In questa situazione, quali sono state le scelte operative e le dichiarazioni programmatiche del governo, che giustificherebbero l'ascesa in Campidoglio di cortei trionfali? E' innanzi tutto difficile distinguere le une dalle altre, perchè in questo regime mass-mediatico l'apparire prevale sull'essere. Esaminando le scelte attuali e prevedibili del governo, rilevarne le incongruenze è come sparare sulla Croce Rossa. 

 

Si detassano gli straordinari mentre gli orari di lavoro si riducono; si invitano i lavoratori a partecipare agli utili delle aziende in perdita; si trasforma un guadagno sulla cessione di Alitalia in una perdita secca per il risparmio italiano; si colpiscono le banche con le frecce dell'arciere della foresta di Sherwood nel momento della crisi, per poi rifinanziarle con 10 miliardi di euro al 7% di cui, ovviamente, solo un miliardo e mezzo è stato utilizzato; dopo aver constatato che all'origine della crisi mondiale vi era stata una rischiosa espansione di crediti non garantiti, il sagace ministro dell'Economia invita oggi le banche italiane a fare altrettanto, a spese non degli azionisti, i cui capitali sono una piccola percentuale del totale dei depositi, ma dei risparmiatori (mettendo così, ancora una volta, le mani nelle tasche degli italiani); si sostengono i lavoratori impiegando somme destinate ad altri obiettivi, rinviati a chissà quando; si fanno tagli alla sanità, alla scuola, alla ricerca, alla pubblica sicurezza, di fronte a pandemie, necessità di scolarizzazione di qualità, di innovazioni e di lotta alla criminalità.
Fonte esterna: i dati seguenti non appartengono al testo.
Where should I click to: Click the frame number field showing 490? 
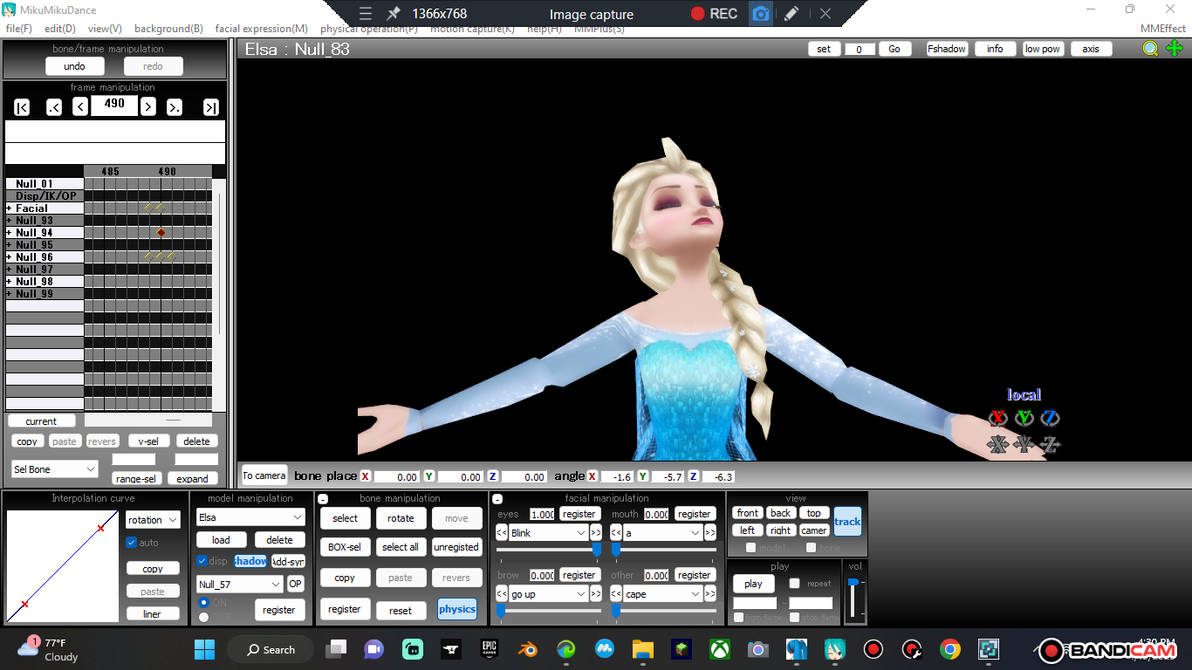coord(113,105)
Ciliegine sulla torta sono costituite da un condono che favorisce, attraverso l'anonimato, il riciclaggio del denaro sporco e si prevedono agevolazioni per gli aumenti di produttività. Non ci si chiede se puntare sull'aumento della produttività in una situazione di stasi della domanda interna non possa significare puntare all'aumento della disoccupazione, perchè con meno lavoratori si ottiene la stessa quantità di prodotto.

 

Se vi fosse nel Paese un serio dibattito di politica economica - reso difficile dal fatto che il PD è in mezzo al guado e la maggioranza è immobilizzata da feroci contrasti appena imbellettati - occorrerebbe scegliere se dare la priorità alla domanda esterna (per la quale la competitività è decisiva) o a quella interna (per la quale sono importanti i livelli di occupazione ed i salari, che attualmente sono di circa il 26% inferiori alla media Ocse). Paradossalmente il governo si vanta anche implicitamente dell'aumento della pressione fiscale, rallegrandosi del fatto che il gettito è diminuito solo del 2,9% a fronte di un calo del 5% del Pil.

 

Senza interventi di politica industriale ben calibrata e se prosegue questa scelta di capitalismo caritatevole, in attesa che qualche Dio ignoto risolva i problemi per noi, la ripresa italiana sarà stentata. Il rischio di ricadute, successive al reintegro dei magazzini, in una perdurante o aumentata disoccupazione, rimane sempre presente.